• _Your objective_: Print, please, the line that contains "Screen dimensions: 1920x1080" and each line after it to the end of the entries, unchanged and with nothing else.

(Dataset entries)

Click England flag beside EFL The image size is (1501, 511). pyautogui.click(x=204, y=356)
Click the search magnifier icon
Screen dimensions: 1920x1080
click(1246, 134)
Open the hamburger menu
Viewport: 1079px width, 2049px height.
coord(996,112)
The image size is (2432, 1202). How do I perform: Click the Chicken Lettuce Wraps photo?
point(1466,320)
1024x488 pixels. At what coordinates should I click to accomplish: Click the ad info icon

• _Task result_:
Screen dimensions: 1920x1080
click(1246, 134)
Open the hamburger menu
Viewport: 1079px width, 2049px height.
coord(996,112)
The image size is (2432, 1202). How do I perform: Click the Chicken Lettuce Wraps photo?
point(1466,320)
1024x488 pixels. At what coordinates should I click to accomplish: Click the ad info icon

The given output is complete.